As the validation study has proven that the 3D printed simulator can replicate critical steps in hip arthroscopy, there is a strong potential for this tool to be used routinely to assist the learning and practicing of relevant hip arthroscopic skills. This may help arthroscopic surgeons optimize their learning efficiency; moreover, the 3D printed simulator can be used for preliminary training, refresher courses and simulation of complex scenarios before actual surgeries, which would in turn mitigate the risk of medical errors in the operating room, hence enhancing patient safety. However, it remains to be seen whether arthroscopic surgery can in fact increase the proficiency of surgeons who are performing such techniques.

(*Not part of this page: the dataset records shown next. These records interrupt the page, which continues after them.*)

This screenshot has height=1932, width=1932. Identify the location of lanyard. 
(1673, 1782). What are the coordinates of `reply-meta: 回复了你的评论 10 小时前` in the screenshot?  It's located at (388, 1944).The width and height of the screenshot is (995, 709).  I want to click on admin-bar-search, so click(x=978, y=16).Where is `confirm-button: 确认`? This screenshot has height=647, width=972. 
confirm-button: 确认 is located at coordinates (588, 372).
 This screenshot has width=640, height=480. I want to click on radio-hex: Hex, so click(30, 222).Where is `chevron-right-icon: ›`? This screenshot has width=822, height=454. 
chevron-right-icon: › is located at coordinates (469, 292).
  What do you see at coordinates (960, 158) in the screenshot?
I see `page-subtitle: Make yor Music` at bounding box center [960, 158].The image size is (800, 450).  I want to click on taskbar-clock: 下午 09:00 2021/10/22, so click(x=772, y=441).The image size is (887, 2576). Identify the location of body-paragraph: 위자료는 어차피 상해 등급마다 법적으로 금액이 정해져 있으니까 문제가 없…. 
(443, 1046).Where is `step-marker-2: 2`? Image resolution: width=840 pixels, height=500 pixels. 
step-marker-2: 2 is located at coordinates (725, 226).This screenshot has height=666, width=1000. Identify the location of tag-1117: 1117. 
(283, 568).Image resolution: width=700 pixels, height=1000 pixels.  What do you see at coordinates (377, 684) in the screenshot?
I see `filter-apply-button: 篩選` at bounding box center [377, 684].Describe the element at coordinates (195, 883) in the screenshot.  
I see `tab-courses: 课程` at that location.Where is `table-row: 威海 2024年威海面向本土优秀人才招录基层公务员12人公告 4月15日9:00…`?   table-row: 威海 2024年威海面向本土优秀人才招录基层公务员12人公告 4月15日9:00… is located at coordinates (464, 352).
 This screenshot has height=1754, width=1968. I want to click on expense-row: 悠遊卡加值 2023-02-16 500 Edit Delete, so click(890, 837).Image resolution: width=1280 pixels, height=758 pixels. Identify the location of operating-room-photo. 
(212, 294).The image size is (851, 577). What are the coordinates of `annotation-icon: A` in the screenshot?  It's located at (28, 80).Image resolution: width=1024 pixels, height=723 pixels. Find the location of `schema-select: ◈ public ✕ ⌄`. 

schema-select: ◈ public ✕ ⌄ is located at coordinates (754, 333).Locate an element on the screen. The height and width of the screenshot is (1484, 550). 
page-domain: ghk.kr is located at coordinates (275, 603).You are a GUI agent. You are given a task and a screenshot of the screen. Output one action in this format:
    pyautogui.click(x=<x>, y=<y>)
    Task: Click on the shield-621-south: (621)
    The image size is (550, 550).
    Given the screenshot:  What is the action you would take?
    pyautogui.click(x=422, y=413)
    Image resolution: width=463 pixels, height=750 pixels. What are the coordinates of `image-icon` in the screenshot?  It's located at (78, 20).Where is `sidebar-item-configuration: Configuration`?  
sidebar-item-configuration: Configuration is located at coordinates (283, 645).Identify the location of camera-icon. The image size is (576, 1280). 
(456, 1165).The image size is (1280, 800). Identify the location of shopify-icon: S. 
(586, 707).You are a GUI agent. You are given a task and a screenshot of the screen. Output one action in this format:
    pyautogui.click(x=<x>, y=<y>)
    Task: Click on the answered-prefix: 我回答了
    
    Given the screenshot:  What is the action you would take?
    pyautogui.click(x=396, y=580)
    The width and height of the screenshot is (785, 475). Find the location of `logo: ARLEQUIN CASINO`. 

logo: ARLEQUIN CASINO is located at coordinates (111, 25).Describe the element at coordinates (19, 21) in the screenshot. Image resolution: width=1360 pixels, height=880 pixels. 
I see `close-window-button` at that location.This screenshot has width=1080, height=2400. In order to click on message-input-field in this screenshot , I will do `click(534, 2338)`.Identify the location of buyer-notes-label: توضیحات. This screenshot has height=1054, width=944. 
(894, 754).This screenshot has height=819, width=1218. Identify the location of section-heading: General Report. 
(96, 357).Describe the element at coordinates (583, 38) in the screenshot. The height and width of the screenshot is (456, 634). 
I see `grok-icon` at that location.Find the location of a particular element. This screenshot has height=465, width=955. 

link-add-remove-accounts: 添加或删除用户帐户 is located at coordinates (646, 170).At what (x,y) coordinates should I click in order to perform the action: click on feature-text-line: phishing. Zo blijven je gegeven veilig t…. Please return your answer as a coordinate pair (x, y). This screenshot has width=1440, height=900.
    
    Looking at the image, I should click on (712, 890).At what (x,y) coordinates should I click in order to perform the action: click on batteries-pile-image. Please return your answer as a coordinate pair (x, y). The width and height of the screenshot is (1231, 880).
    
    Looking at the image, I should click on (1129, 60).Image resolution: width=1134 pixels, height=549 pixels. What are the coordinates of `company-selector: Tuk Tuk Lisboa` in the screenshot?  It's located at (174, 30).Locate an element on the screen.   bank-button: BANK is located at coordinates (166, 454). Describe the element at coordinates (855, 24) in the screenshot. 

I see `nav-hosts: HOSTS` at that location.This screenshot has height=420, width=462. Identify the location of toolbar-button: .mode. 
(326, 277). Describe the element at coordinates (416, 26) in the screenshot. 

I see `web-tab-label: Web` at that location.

There are several limitations related to the 3D printed simulator and our validation study. First, the developed simulator can only simulate a limited number of surgical skills, and the operation can only be conducted in a dry environment, which differs from the setting in an operating room. Therefore, to practice the full suite of skills needed for hip arthroscopy with simulation-based training, arthroscopic surgeons will need to use different simulators. Second, for the sake of convenient usage, the outline of the simulator was not fully designed to mimic an anatomically accurate hip. Except for the curved surface of the operational field, the other surfaces were designed in the shape of a box. As a result, operating on the simulator is not fully intuitive and requires more guidance to be provided to the user. Third, as the sample size in this study is relatively small, it may be worthwhile to evaluate the utility of the simulator in a larger cohort of participants. Last, some of the assessment tools used in the validation study, such as the task-specific checklist and poststudy survey, were not validated previously and may have affected the accuracy of the results.

Conclusion

The findings in this study demonstrate that based on the related techniques assessed, a reliable hip arthroscopic simulator can be developed for use by orthopedic surgeons to evaluate their hip arthroscopic skills before performing actual surgical operations.